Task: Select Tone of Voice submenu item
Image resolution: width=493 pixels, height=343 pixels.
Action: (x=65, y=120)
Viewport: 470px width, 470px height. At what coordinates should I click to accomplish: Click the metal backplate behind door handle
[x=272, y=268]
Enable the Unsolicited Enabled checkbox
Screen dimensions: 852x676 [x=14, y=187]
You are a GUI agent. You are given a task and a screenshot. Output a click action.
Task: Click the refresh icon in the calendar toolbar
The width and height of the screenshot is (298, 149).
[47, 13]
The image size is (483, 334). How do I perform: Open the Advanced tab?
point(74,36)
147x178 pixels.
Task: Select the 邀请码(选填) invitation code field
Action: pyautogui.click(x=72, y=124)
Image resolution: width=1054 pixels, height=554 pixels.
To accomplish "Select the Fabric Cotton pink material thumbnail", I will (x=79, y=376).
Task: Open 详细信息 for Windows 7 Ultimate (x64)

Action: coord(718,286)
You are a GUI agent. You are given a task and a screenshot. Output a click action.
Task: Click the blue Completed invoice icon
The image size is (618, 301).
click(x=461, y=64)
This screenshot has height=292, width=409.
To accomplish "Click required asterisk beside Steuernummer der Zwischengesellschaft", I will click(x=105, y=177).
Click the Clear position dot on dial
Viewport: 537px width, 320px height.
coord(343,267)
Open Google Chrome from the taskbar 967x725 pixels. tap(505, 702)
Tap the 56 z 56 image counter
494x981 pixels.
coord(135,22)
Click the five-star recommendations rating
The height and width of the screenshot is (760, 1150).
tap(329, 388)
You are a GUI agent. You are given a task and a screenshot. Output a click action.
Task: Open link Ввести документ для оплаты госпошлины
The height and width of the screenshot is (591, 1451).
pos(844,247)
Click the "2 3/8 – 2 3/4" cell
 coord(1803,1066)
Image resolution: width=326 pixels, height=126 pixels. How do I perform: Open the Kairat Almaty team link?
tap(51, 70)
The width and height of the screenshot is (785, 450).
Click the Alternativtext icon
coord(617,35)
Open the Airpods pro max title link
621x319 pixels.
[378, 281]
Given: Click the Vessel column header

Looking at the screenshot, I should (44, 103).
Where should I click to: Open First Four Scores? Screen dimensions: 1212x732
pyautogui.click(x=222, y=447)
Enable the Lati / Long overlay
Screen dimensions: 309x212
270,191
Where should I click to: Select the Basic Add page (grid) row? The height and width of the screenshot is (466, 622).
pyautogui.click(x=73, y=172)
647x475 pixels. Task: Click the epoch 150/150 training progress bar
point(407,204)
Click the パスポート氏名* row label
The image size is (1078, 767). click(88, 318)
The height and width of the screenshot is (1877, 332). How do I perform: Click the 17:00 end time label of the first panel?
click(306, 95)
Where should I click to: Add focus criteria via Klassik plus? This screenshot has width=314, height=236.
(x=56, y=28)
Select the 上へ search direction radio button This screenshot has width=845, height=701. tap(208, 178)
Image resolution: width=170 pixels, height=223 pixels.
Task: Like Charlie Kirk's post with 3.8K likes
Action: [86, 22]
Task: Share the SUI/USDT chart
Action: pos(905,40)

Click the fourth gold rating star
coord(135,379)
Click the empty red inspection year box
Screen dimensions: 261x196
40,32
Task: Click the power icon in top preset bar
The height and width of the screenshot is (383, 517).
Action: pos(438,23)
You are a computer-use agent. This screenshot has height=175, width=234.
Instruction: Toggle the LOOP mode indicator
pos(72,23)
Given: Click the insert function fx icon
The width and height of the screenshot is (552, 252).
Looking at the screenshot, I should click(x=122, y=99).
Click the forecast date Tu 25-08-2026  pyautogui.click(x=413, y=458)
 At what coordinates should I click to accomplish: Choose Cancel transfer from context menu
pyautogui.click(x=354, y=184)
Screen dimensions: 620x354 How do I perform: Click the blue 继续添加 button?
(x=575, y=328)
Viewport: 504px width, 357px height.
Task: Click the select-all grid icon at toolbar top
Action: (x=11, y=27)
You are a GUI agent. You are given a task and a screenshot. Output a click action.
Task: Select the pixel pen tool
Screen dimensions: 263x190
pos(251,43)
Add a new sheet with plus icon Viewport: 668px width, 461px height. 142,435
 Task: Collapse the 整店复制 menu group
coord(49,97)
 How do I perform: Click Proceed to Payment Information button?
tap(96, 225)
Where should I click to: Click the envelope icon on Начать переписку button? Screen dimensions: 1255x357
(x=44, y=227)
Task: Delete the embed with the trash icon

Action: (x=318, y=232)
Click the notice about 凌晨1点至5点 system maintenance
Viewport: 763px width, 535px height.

···

Give back all of the entries exactly as written.

Task: Select Tone of Voice submenu item
Image resolution: width=493 pixels, height=343 pixels.
Action: (x=65, y=120)
Viewport: 470px width, 470px height. At what coordinates should I click to accomplish: Click the metal backplate behind door handle
[x=272, y=268]
Enable the Unsolicited Enabled checkbox
Screen dimensions: 852x676 [x=14, y=187]
You are a GUI agent. You are given a task and a screenshot. Output a click action.
Task: Click the refresh icon in the calendar toolbar
The width and height of the screenshot is (298, 149).
[47, 13]
The image size is (483, 334). How do I perform: Open the Advanced tab?
point(74,36)
147x178 pixels.
Task: Select the 邀请码(选填) invitation code field
Action: pyautogui.click(x=72, y=124)
Image resolution: width=1054 pixels, height=554 pixels.
To accomplish "Select the Fabric Cotton pink material thumbnail", I will (x=79, y=376).
Task: Open 详细信息 for Windows 7 Ultimate (x64)

Action: coord(718,286)
You are a GUI agent. You are given a task and a screenshot. Output a click action.
Task: Click the blue Completed invoice icon
The image size is (618, 301).
click(x=461, y=64)
This screenshot has height=292, width=409.
To accomplish "Click required asterisk beside Steuernummer der Zwischengesellschaft", I will click(x=105, y=177).
Click the Clear position dot on dial
Viewport: 537px width, 320px height.
coord(343,267)
Open Google Chrome from the taskbar 967x725 pixels. tap(505, 702)
Tap the 56 z 56 image counter
494x981 pixels.
coord(135,22)
Click the five-star recommendations rating
The height and width of the screenshot is (760, 1150).
tap(329, 388)
You are a GUI agent. You are given a task and a screenshot. Output a click action.
Task: Open link Ввести документ для оплаты госпошлины
The height and width of the screenshot is (591, 1451).
pos(844,247)
Click the "2 3/8 – 2 3/4" cell
 coord(1803,1066)
Image resolution: width=326 pixels, height=126 pixels. How do I perform: Open the Kairat Almaty team link?
tap(51, 70)
The width and height of the screenshot is (785, 450).
Click the Alternativtext icon
coord(617,35)
Open the Airpods pro max title link
621x319 pixels.
[378, 281]
Given: Click the Vessel column header

Looking at the screenshot, I should (44, 103).
Where should I click to: Open First Four Scores? Screen dimensions: 1212x732
pyautogui.click(x=222, y=447)
Enable the Lati / Long overlay
Screen dimensions: 309x212
270,191
Where should I click to: Select the Basic Add page (grid) row? The height and width of the screenshot is (466, 622).
pyautogui.click(x=73, y=172)
647x475 pixels. Task: Click the epoch 150/150 training progress bar
point(407,204)
Click the パスポート氏名* row label
The image size is (1078, 767). click(88, 318)
The height and width of the screenshot is (1877, 332). How do I perform: Click the 17:00 end time label of the first panel?
click(306, 95)
Where should I click to: Add focus criteria via Klassik plus? This screenshot has width=314, height=236.
(x=56, y=28)
Select the 上へ search direction radio button This screenshot has width=845, height=701. tap(208, 178)
Image resolution: width=170 pixels, height=223 pixels.
Task: Like Charlie Kirk's post with 3.8K likes
Action: [86, 22]
Task: Share the SUI/USDT chart
Action: pos(905,40)

Click the fourth gold rating star
coord(135,379)
Click the empty red inspection year box
Screen dimensions: 261x196
40,32
Task: Click the power icon in top preset bar
The height and width of the screenshot is (383, 517).
Action: pos(438,23)
You are a computer-use agent. This screenshot has height=175, width=234.
Instruction: Toggle the LOOP mode indicator
pos(72,23)
Given: Click the insert function fx icon
The width and height of the screenshot is (552, 252).
Looking at the screenshot, I should click(x=122, y=99).
Click the forecast date Tu 25-08-2026  pyautogui.click(x=413, y=458)
 At what coordinates should I click to accomplish: Choose Cancel transfer from context menu
pyautogui.click(x=354, y=184)
Screen dimensions: 620x354 How do I perform: Click the blue 继续添加 button?
(x=575, y=328)
Viewport: 504px width, 357px height.
Task: Click the select-all grid icon at toolbar top
Action: (x=11, y=27)
You are a GUI agent. You are given a task and a screenshot. Output a click action.
Task: Select the pixel pen tool
Screen dimensions: 263x190
pos(251,43)
Add a new sheet with plus icon Viewport: 668px width, 461px height. 142,435
 Task: Collapse the 整店复制 menu group
coord(49,97)
 How do I perform: Click Proceed to Payment Information button?
tap(96, 225)
Where should I click to: Click the envelope icon on Начать переписку button? Screen dimensions: 1255x357
(x=44, y=227)
Task: Delete the embed with the trash icon

Action: (x=318, y=232)
Click the notice about 凌晨1点至5点 system maintenance
Viewport: 763px width, 535px height.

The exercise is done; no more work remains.